Estados Unidos y la Unión Soviética eran las potencias dominantes, y las dos condenaron la intervención de esa triple alianza. EE.UU., molesto por no haber sido informado, no estaba dispuesto a permitir que sus aliados realizaran una acción bélica como la que semanas antes habían condenado: la intervención soviética en la revolución de Hungría.
La URSS fue más expeditiva. Interesada en incrementar su popularidad en el mundo árabe, amenazó con atacar Londres y París con armas nucleares si persistía la ocupación. Con el mundo al borde de un conflicto nuclear, se apeló a la ONU para que tomara una resolución. Fue la esperada: Israel debía volver a sus fronteras y tanto británicos como franceses tenían que retirarse.

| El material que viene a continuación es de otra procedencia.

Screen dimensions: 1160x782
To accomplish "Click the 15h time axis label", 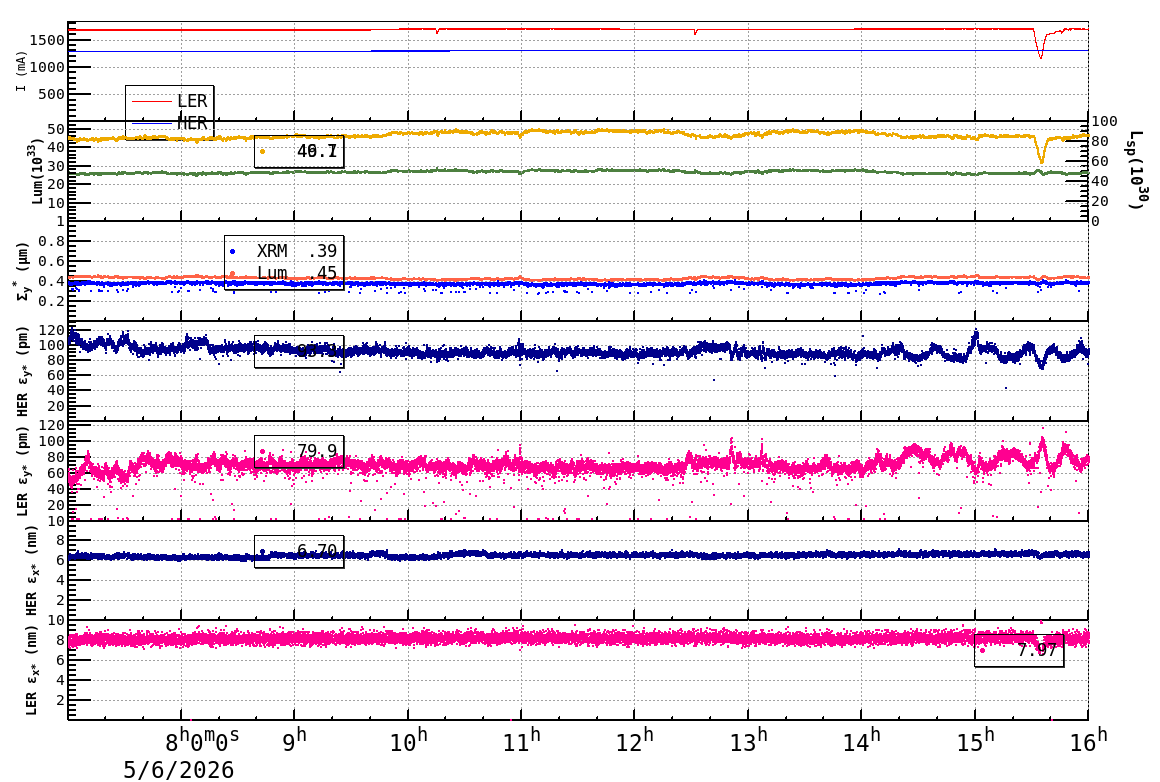I will coord(974,741).
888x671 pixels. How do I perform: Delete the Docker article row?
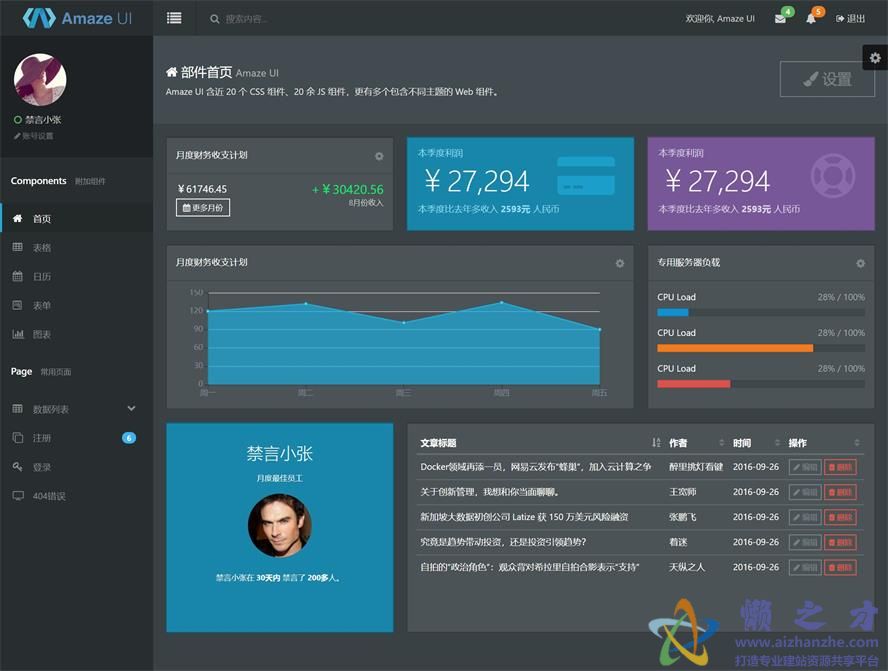point(840,467)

El canal pertenecía a Egipto.
A partir de ese momento Nasser se convirtió en un héroe, el símbolo de la insubordinación árabe contra las potencias extranjeras. Envalentonado por el éxito, en 1967 decidió que ya estaba preparado militarmente para atacar Israel. La llamada guerra de los Seis Días enfrentó a la nación israelí contra una coalición de países árabes comandados por Egipto. La derrota de estos fue completa.
Una de las consecuencias del conflicto sería el bloqueo del canal, provocado por el hundimiento de varios barcos en su seno. Hasta 1975 no volvió a abrirse al tráfico, permaneciendo en funcionamiento bajo soberanía egipcia hasta nuestros días.